Cranberry Cashew Energy Bars are chewy, naturally sweet snack bars packed with crunchy cashews, tart dried cranberries, and hearty oats. These homemade bars are perfect for busy mornings, post-workout snacks, lunchboxes, or an afternoon energy boost. With simple ingredients and no complicated steps, they are both wholesome and delicious.
Ingredients
- 1 cup cashews
- 1/2 cup dried cranberries
- 1/2 cup oats
- 1 tbsp honey
- 1 tsp vanilla extract
Instructions
- Add cashews and oats to a food processor. Pulse until roughly chopped but still slightly chunky.
- Add dried cranberries, honey, and vanilla extract. Blend until the mixture begins to stick together.
- Line a small baking dish or container with parchment paper.
- Press the mixture firmly into the dish in an even layer.
- Refrigerate for at least 1 hour until firm.
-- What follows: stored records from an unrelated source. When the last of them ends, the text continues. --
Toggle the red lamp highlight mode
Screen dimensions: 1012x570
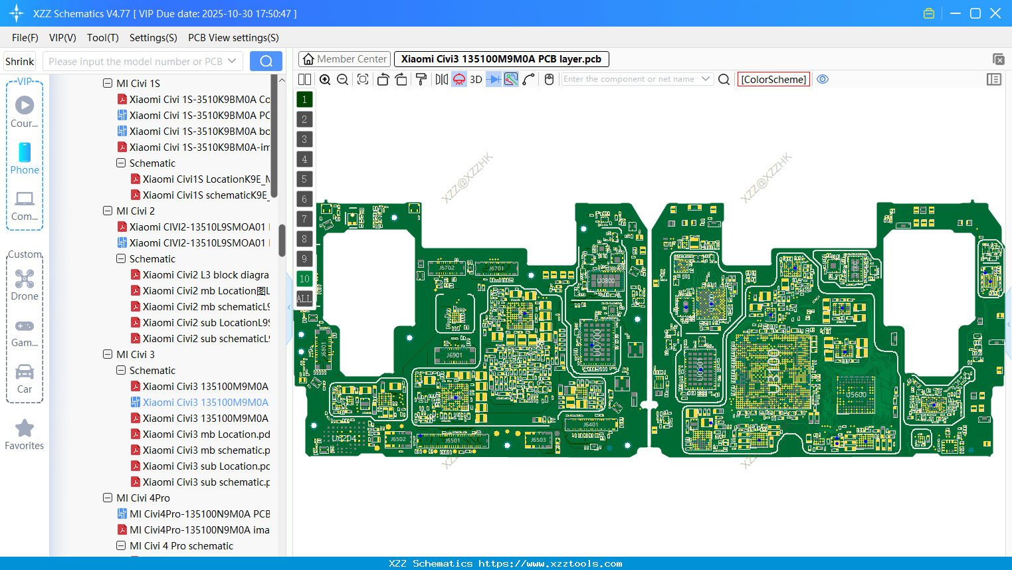[458, 78]
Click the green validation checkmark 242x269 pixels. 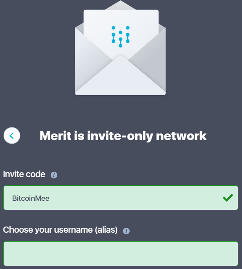click(228, 198)
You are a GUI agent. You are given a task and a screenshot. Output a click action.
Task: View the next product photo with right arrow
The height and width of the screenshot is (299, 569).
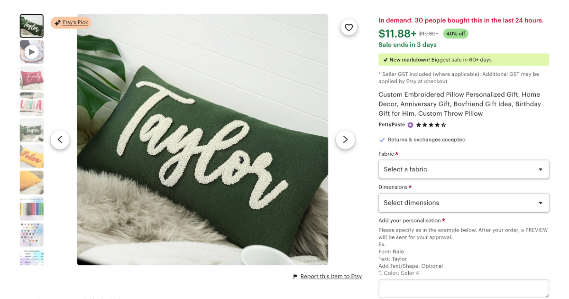coord(345,140)
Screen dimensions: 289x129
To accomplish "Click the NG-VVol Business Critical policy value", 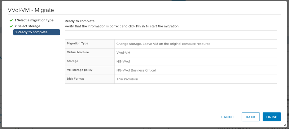I will [x=136, y=70].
- Slice into bars or squares and serve.
For a firmer texture, chill longer or freeze for 15 minutes before cutting.
Description
These energy bars have a soft and chewy texture with crunchy bits of cashew in every bite. The dried cranberries bring a slightly tart flavor that balances the sweetness of honey and vanilla perfectly. Oats add heartiness, making these bars satisfying without feeling heavy. They are portable, easy to store, and ideal for healthy snacking throughout the day.
Recipe Notes
You can customize these bars with your favorite mix-ins such as chia seeds, shredded coconut, dark chocolate chips, or chopped almonds. If the mixture feels too dry, add an extra teaspoon of honey. For extra flavor, lightly toast the cashews before blending.
Tips
- Use unsalted cashews for better flavor control.
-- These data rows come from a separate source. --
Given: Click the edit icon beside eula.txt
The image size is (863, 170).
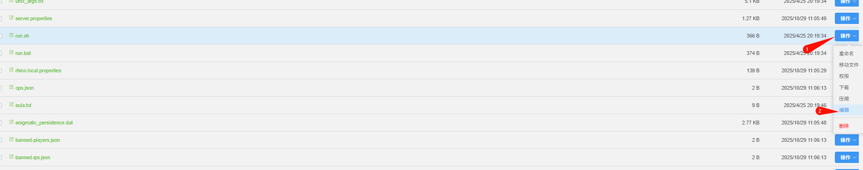Looking at the screenshot, I should point(11,105).
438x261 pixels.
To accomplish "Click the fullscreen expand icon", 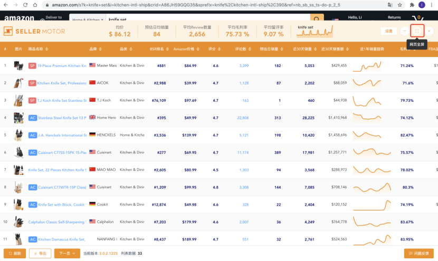I will pyautogui.click(x=417, y=31).
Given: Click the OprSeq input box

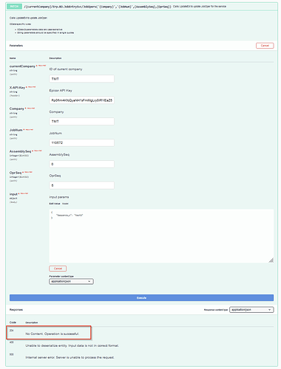Looking at the screenshot, I should (81, 185).
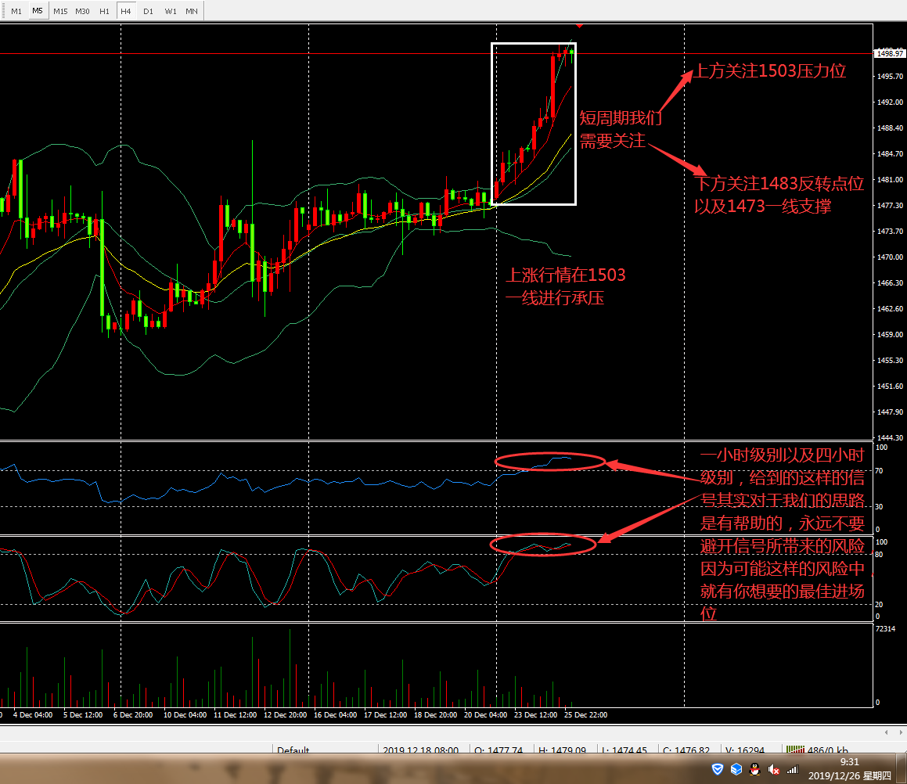Switch chart to M1 timeframe
The width and height of the screenshot is (907, 784).
pos(16,11)
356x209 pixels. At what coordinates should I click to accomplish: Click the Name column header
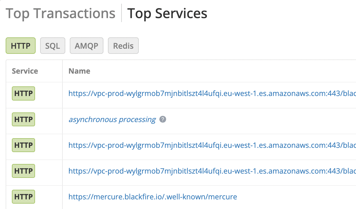pos(79,71)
- Press the mixture tightly into the pan so the bars hold together well.
- Store bars in the refrigerator for a firmer texture.
- Use gluten-free oats if needed for dietary preferences.
- A food processor works best for achieving the right consistency.
Servings
This recipe makes about 6 small bars or 4 larger snack bars.
Nutritional Information (Approx. Per Serving)
- Calories: 180
- Protein: 5g
- Carbohydrates: 18g
- Fat: 10g
- Fiber: 2g
- Sugar: 9g
Health Benefits
- Cashews provide healthy fats, magnesium, and plant-based protein.
- Dried cranberries contain antioxidants that may support overall wellness.
- Oats are a good source of fiber and help keep you full longer.
- Honey offers natural sweetness without refined sugar.
- These bars are free from artificial preservatives and easy to make at home.
Q&A
Q: Can I make these bars vegan?
Yes. Replace honey with maple syrup or agave syrup.
Q: How long do these bars last?
They stay fresh in an airtight container in the refrigerator for up to 1 week.
Q: Can I freeze them?
Absolutely. Freeze in a sealed container for up to 2 months.
Q: What can I use instead of cashews?
Almonds, walnuts, or peanuts work well as substitutes.
Q: Are these bars good for breakfast?
Yes. They make a quick and energizing breakfast or snack option when paired with fruit or yogurt.